## Action item
Below are records; count the lines that hold the string "value" and give only the count.
Raw data Start Marker
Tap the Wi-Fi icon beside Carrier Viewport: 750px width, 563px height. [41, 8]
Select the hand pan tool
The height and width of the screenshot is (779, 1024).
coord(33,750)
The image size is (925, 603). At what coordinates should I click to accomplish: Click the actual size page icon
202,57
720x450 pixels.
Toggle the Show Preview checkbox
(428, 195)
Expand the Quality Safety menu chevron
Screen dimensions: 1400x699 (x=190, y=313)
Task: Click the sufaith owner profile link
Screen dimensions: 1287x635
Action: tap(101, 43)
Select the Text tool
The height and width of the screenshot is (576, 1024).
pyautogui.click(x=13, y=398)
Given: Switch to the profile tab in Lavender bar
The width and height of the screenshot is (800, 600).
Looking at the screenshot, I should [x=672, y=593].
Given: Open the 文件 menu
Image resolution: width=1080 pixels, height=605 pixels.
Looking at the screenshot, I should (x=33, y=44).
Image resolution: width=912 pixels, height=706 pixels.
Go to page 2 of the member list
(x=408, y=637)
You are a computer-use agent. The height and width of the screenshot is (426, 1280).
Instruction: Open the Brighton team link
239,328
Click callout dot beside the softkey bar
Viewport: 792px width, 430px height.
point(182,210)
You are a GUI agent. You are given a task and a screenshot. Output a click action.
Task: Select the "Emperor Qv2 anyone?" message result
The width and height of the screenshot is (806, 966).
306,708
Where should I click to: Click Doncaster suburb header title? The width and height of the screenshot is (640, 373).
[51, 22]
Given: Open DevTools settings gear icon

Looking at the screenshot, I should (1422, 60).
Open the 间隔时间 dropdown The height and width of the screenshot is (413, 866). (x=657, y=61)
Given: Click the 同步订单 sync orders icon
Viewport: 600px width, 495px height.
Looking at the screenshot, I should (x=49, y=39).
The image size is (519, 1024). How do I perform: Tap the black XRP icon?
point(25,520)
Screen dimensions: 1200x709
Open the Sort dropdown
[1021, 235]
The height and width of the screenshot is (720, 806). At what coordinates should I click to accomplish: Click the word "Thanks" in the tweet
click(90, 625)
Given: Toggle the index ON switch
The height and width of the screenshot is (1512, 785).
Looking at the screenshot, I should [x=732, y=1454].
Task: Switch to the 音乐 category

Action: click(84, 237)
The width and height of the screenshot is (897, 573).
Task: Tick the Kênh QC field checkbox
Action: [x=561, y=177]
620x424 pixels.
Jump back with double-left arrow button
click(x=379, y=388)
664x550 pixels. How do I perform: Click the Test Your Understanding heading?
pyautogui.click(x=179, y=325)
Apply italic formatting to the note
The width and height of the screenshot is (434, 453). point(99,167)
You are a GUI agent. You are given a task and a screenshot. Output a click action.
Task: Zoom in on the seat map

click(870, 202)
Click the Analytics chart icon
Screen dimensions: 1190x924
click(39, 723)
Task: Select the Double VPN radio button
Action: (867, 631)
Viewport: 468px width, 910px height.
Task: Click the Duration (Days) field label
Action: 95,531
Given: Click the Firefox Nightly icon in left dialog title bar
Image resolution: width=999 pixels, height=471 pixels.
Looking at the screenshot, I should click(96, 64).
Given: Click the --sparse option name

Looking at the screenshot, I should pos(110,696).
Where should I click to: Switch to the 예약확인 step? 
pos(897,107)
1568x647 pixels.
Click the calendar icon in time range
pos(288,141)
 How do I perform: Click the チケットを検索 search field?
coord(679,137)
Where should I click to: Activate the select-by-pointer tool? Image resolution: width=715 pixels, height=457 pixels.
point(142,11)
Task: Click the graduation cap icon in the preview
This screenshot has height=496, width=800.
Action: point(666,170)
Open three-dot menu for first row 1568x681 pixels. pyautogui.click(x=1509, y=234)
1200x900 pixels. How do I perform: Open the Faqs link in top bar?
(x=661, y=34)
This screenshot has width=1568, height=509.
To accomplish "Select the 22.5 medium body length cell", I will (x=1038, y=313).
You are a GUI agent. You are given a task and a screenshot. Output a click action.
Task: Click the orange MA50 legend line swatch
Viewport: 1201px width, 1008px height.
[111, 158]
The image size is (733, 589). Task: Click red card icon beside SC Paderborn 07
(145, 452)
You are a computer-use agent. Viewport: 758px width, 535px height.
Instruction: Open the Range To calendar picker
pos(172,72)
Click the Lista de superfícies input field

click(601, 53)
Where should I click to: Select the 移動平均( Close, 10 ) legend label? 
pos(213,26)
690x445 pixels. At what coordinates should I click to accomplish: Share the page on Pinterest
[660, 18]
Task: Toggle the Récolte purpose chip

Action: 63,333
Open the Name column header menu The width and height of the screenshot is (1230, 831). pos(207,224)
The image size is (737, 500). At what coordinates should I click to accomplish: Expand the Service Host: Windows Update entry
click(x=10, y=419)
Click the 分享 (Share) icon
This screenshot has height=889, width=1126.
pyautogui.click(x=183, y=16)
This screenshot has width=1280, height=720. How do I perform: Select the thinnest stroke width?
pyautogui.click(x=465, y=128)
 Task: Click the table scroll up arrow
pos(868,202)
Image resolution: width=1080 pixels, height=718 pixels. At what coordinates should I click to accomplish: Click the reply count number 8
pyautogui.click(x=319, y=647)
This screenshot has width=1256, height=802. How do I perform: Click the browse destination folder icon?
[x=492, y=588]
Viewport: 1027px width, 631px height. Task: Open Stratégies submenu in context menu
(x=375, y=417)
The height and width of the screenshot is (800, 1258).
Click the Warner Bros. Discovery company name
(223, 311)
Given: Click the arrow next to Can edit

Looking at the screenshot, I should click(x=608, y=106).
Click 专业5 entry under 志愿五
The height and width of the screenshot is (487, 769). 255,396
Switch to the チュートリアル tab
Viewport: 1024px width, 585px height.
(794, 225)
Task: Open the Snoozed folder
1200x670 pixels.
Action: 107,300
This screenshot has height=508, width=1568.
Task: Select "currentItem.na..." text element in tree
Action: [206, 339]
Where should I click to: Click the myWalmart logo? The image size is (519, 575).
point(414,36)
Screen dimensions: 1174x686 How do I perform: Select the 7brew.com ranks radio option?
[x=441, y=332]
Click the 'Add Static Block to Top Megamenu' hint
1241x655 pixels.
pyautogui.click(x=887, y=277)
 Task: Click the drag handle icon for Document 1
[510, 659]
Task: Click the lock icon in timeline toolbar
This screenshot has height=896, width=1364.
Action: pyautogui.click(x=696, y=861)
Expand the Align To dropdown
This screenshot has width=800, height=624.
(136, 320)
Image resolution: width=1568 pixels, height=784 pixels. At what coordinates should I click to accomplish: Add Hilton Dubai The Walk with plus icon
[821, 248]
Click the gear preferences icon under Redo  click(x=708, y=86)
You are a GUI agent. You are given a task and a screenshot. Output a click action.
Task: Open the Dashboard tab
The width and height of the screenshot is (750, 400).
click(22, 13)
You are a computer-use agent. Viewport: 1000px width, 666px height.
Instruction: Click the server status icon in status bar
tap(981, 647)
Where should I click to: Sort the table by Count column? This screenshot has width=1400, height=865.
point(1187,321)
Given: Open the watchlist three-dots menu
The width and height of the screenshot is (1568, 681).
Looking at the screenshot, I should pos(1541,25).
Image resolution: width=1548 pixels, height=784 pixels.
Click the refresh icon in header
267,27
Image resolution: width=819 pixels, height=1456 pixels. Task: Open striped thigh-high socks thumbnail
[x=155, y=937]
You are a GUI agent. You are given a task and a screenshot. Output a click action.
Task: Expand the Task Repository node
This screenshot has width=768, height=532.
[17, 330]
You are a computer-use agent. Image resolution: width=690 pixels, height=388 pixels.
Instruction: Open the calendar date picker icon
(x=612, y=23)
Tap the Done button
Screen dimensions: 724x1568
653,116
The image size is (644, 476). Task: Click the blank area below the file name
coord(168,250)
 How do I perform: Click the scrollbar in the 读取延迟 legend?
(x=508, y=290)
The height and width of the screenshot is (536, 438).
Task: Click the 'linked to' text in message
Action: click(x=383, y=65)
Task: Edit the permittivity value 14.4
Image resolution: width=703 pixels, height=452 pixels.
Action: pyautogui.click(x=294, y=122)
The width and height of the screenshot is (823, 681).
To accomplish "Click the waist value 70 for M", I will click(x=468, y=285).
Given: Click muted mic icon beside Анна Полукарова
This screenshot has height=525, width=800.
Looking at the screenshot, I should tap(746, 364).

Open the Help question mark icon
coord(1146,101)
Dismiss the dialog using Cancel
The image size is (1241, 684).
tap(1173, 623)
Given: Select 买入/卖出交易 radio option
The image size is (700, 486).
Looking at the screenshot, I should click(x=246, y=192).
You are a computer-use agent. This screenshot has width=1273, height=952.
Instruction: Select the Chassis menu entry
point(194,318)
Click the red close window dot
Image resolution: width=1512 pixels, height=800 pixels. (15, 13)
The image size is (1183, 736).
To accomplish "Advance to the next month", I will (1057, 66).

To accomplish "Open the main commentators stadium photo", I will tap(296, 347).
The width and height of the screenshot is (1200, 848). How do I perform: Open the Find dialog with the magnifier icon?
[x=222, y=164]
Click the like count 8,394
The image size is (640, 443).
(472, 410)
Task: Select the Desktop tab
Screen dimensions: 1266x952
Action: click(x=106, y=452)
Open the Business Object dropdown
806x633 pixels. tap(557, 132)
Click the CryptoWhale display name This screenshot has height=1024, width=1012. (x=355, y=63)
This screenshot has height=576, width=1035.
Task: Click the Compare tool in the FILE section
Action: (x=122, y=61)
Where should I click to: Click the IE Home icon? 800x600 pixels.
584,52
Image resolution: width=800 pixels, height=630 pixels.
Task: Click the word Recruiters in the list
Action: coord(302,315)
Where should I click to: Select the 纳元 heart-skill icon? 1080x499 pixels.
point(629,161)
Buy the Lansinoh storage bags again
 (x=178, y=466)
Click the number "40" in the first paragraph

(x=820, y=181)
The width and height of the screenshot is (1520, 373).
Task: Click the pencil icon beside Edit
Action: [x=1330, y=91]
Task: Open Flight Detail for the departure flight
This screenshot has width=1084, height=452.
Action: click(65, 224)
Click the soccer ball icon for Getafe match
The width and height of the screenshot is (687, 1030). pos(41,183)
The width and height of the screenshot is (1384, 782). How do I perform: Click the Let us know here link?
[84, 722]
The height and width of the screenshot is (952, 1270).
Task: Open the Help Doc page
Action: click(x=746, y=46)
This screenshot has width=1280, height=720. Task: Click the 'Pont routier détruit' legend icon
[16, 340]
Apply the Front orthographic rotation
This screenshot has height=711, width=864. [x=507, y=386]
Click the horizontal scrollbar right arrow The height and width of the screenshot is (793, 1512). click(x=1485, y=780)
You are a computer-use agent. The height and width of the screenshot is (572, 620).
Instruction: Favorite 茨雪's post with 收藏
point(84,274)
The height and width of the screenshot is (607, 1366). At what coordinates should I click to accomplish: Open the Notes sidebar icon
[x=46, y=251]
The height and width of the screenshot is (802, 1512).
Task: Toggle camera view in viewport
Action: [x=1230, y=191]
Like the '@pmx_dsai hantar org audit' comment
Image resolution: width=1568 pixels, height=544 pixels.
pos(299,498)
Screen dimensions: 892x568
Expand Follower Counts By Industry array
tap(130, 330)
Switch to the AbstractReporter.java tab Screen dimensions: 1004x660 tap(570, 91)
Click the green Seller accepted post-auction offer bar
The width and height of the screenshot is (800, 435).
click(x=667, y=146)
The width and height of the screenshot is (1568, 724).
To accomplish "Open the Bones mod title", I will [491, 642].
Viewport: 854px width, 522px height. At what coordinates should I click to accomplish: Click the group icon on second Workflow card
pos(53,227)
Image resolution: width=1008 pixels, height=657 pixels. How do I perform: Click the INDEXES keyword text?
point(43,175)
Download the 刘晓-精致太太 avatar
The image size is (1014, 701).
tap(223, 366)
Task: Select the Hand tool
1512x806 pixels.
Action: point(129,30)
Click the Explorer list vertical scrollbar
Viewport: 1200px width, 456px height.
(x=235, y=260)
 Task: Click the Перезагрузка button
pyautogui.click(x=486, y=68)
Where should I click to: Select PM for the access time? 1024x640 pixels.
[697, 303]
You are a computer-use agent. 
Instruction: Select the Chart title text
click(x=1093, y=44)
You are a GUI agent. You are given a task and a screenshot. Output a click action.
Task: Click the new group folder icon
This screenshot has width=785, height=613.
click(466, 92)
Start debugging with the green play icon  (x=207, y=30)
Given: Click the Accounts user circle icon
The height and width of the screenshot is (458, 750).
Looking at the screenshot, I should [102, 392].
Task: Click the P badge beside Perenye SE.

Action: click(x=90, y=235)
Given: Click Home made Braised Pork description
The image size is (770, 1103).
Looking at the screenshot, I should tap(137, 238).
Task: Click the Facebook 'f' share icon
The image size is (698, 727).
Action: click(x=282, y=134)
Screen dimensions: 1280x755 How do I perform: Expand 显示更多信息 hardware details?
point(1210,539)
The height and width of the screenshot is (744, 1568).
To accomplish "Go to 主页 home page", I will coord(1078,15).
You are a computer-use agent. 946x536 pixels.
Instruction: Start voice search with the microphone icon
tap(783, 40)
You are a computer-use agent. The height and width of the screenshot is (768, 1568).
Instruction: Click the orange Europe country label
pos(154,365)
Raw data End Marker
## Finished task
2